In serata è attesa una decisione del ministro. Sui dati non ci sarebbero dubbi e porterebbero la Liguria in zona gialla, ma è possibile che la riclassificazione slitti di una settimana

Liguria con il fiato sospeso in attesa di sapere quale colore verrà assegnato alla regione. «La Liguria ha i dati da zona gialla e ci aspettiamo perciò di essere inseriti in questa fascia, come ho detto al ministro Speranza al telefono.
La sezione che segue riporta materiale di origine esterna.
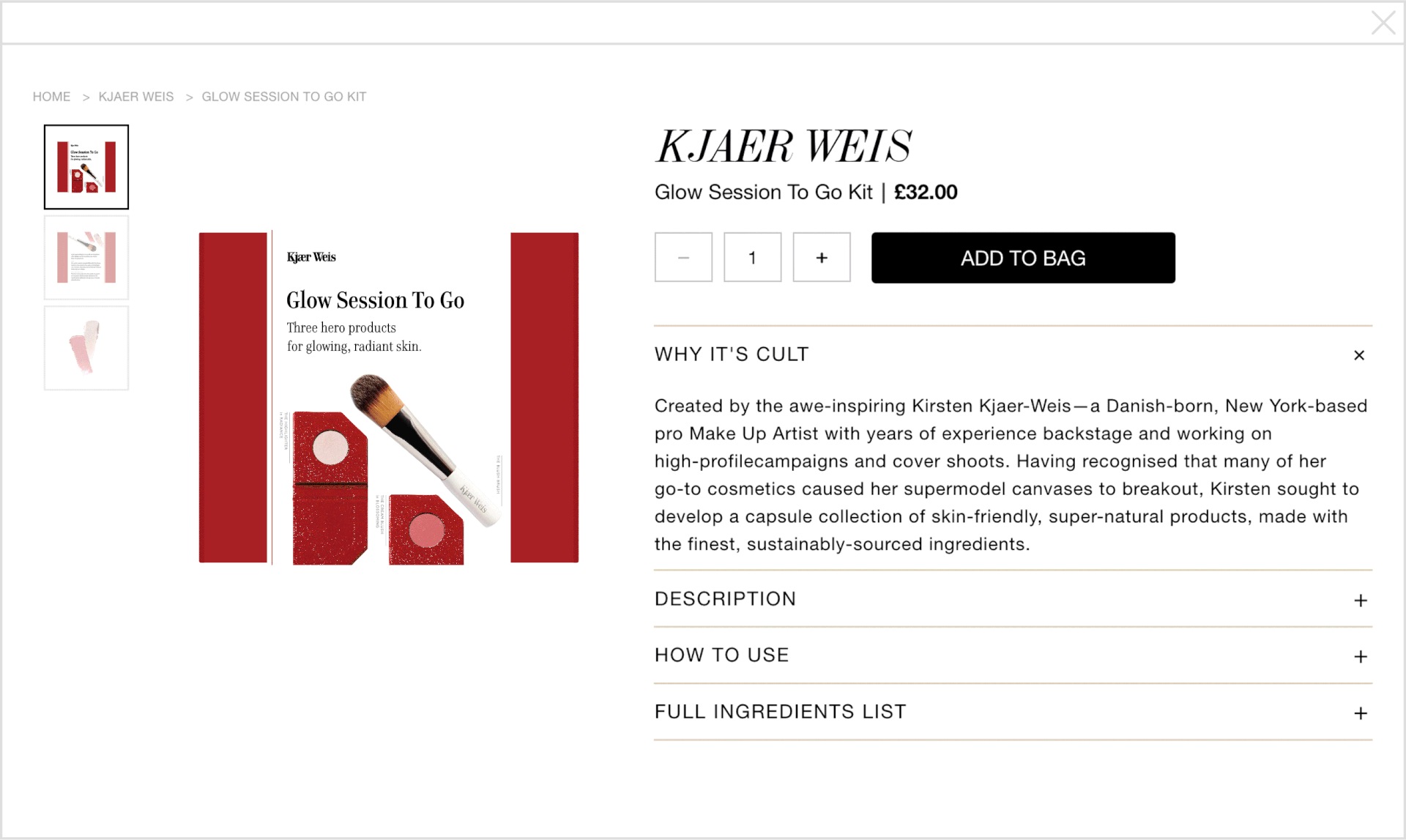Open the HOW TO USE section heading

722,655
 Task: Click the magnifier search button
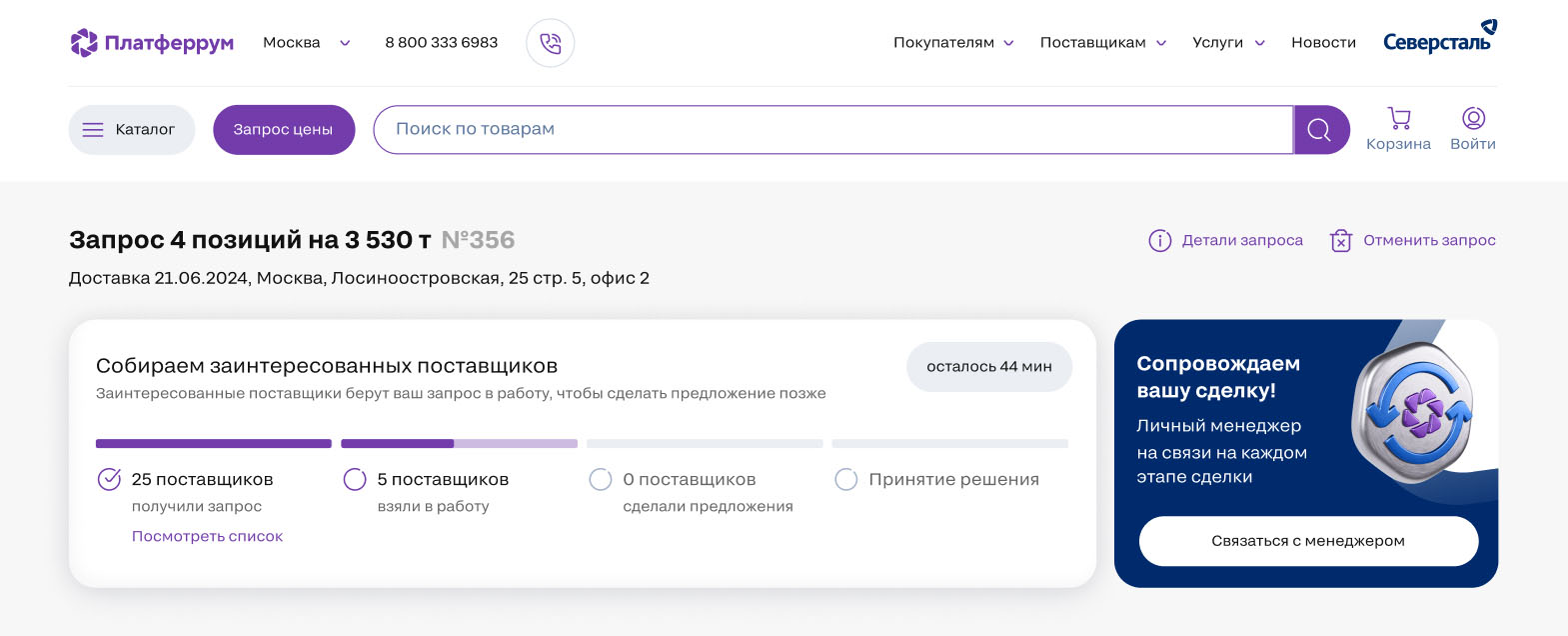pos(1320,130)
Oggi è il giorno delle decisioni del ministero e tutti i nostri dati degli ultimi 14 giorni dimostrano nettamente che si possa passare in zona gialla e quindi riaprire bar e ristoranti», ha detto il governatore Toti.

Ora quindi il punto non sembra tanto quale colore verrà adottato, ma da quando. «C'è una differenza di interpretazione - ha spiegato Toti -, secondo il ministero infatti i 14 giorni andrebbero conteggiati a partire dalla prima riunione della cabina di regia di verifica, che si è svolta il 21 gennaio scorso. Con questa interpretazione la riclassificazione delle Regioni slitterebbe di una settimana, quindi a sabato prossimo».
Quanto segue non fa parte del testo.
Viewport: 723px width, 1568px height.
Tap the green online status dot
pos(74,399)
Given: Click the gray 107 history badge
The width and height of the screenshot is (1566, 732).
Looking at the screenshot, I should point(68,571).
«Un'analisi da noi contestata - chiarisce il presidente della regione - perché le due settimane di dati positivi ci sono già e sono inequivocabili! I liguri hanno dimostrato grande responsabilità, ora chiediamo chiarezza, valutando anche che secondo il Dpcm le valutazioni dei dati da parte del Ministero si potrebbero fare anche con scadenza settimanale. Speriamo che questo aspetto venga chiarito al più presto e che non vengano resi vani tutti i sacrifici fatti per un'interpretazione che ci lascia più che perplessi».

«Siamo in contatto con le altre Regioni nella nostra stessa situazione e siamo pronti a far sentire la nostra voce. Attendiamo le risposte in serata - conclude Toti - anche per permettere alle attività interessate di organizzarsi. Sapere le cose all'ultimo, sia in senso negativo che positivo, è solo un ulteriore disagio ai tanti che ci sono già. Siamo forti dei nostri dati e speriamo che come sempre prevalga il buonsenso».